29.05.2022 –, Welcome Sprache: English
the Brethren of purity is a mysterious group of scholars that's speculated to be founded between the 9-10 century in present day Iraq. Their importance stems from the ideas they expressed through their anonymous letters that were opposing to their social and political environment at the time.
To me the significance of the brethren stems from the fact that it was ahead of its time, which is easily observed through the letters they exchanged amongst themselves and through which they tackled political, philosophical and existential issues from a different perspective, which was punishable by law back then.

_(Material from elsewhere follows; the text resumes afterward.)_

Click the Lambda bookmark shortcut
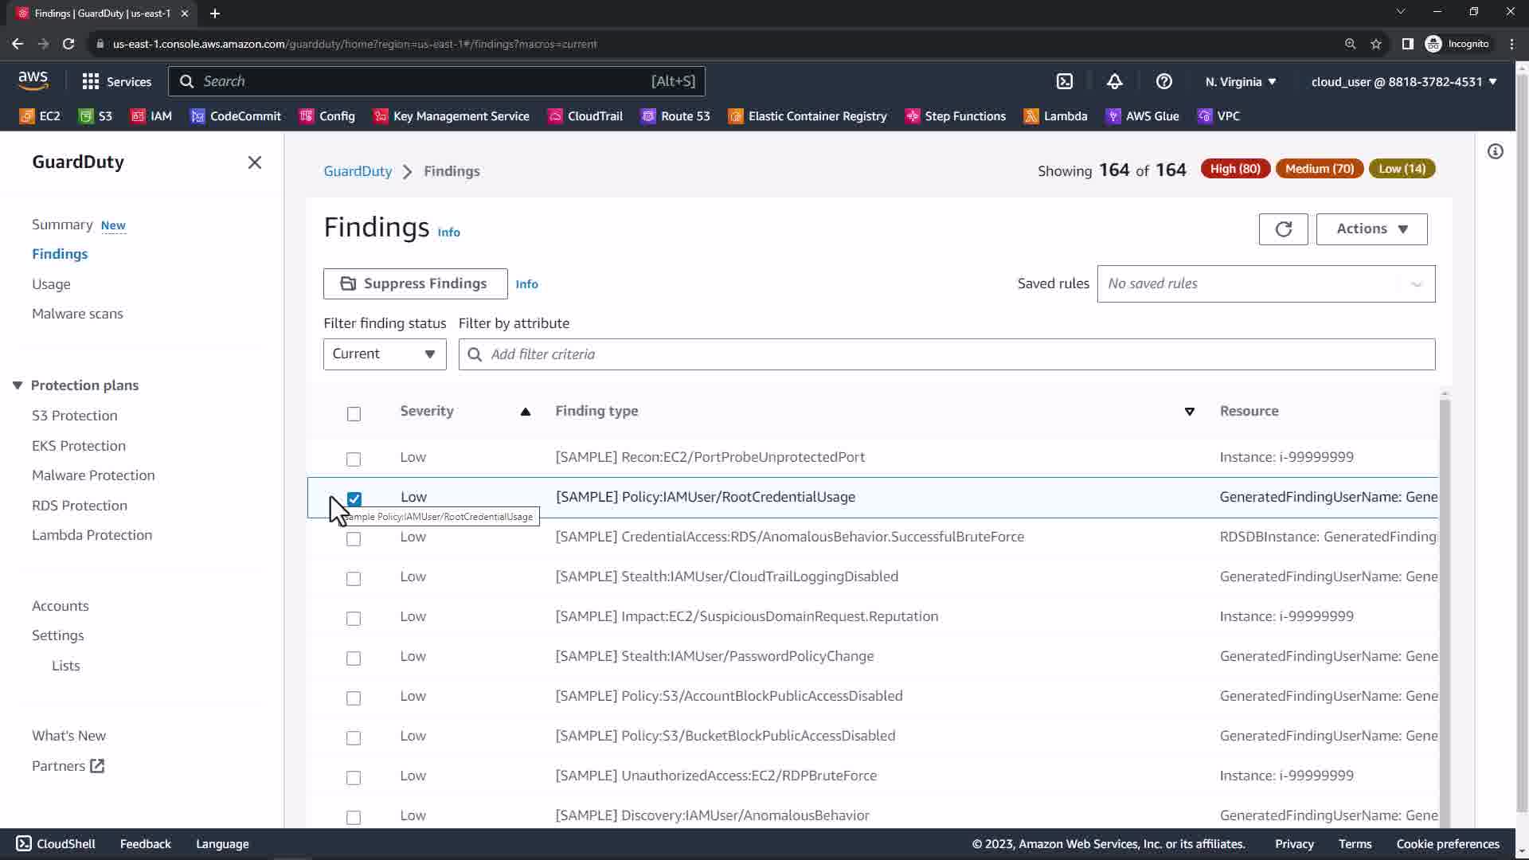1529x860 pixels. [1055, 116]
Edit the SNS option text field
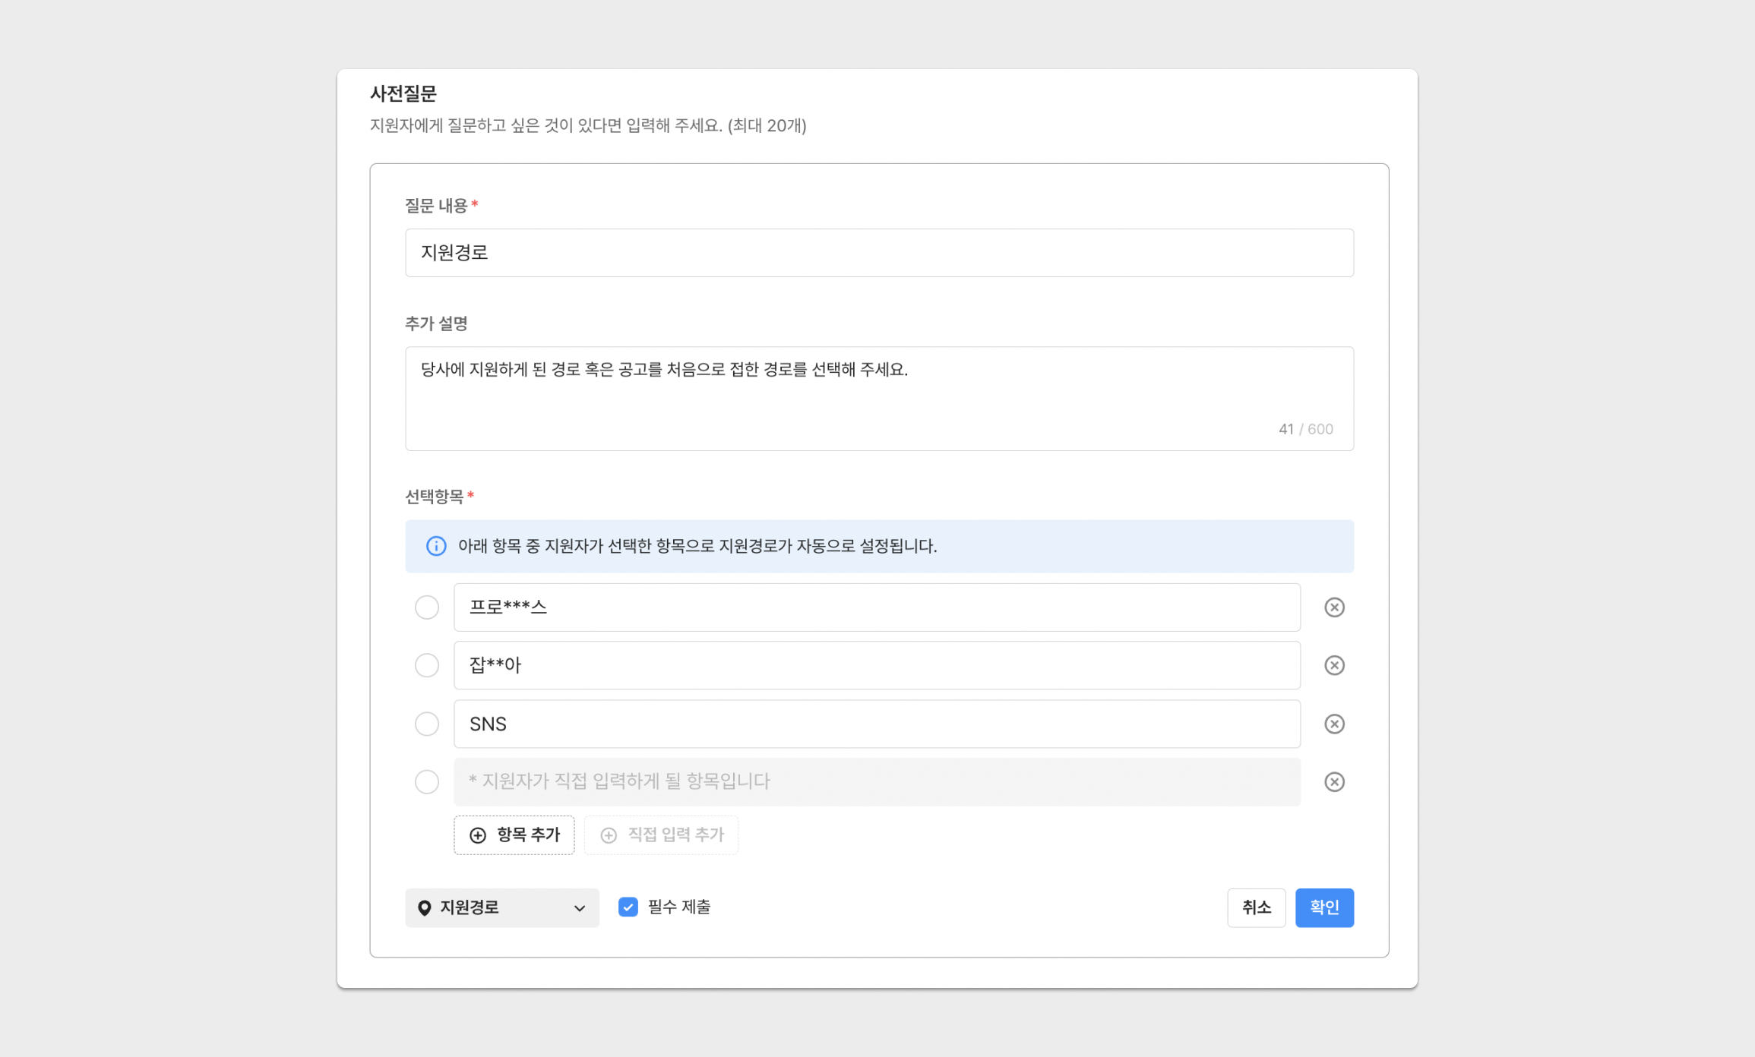This screenshot has height=1057, width=1755. (x=877, y=724)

Many of the topics they discussed and theories the proposed were later taken and developed by scholars from all over the world, especially in Europe.
What also interests me is the form of community they created, which still holds influence till this day. a community driven on reflection, criticism, philosophy and based on tolerance and openness.
Using a text talking about the brethren and excerpts from their own letters I will start a conversation with you tackling the topic of western orientalism which depicted the east in a specific way neglecting the influence of such contributions to the human civilisation, and the Eurocentric view that puts Europe in the center when it comes to academic or scientific theories on political and social causes, ending the lecture with a view on the idea of a community and what it meant for the brethren and what it means to us now in those dire times.
Najwa Ahmed (1989): Is a conceptual, visual, land artist and a writer. born, born in Palestine and based in Berlin since 2 years, after what seems like an endless odyssey in the asylum process. Through their theater work "not mine and other stories” with KAAI studios in Brussels, they tackled issues of displacement and white saviourism, while in "where do we land now?” With Transfo/Collect they worked with collective memory as home to people from refugee/migration backgrounds. In their short films such as "Ready-made bodies", "silence" and "Zehra on the roof” they worked with queer identity politics and the consumption culture of bodies. While In their land art they delve into the changing but rooted connection in between nature and humans, a connection that’s being endangered due to our human ego, power lust and idiocy.
But In their writing and performance such as "the watermelon resistance”, "how dance moves my gender euphoria” Najwa takes a personal step within and revisits the preconditioning they went through in regards to their sexual identity and queerness, sometimes only to reflect and sometimes to deconstruct.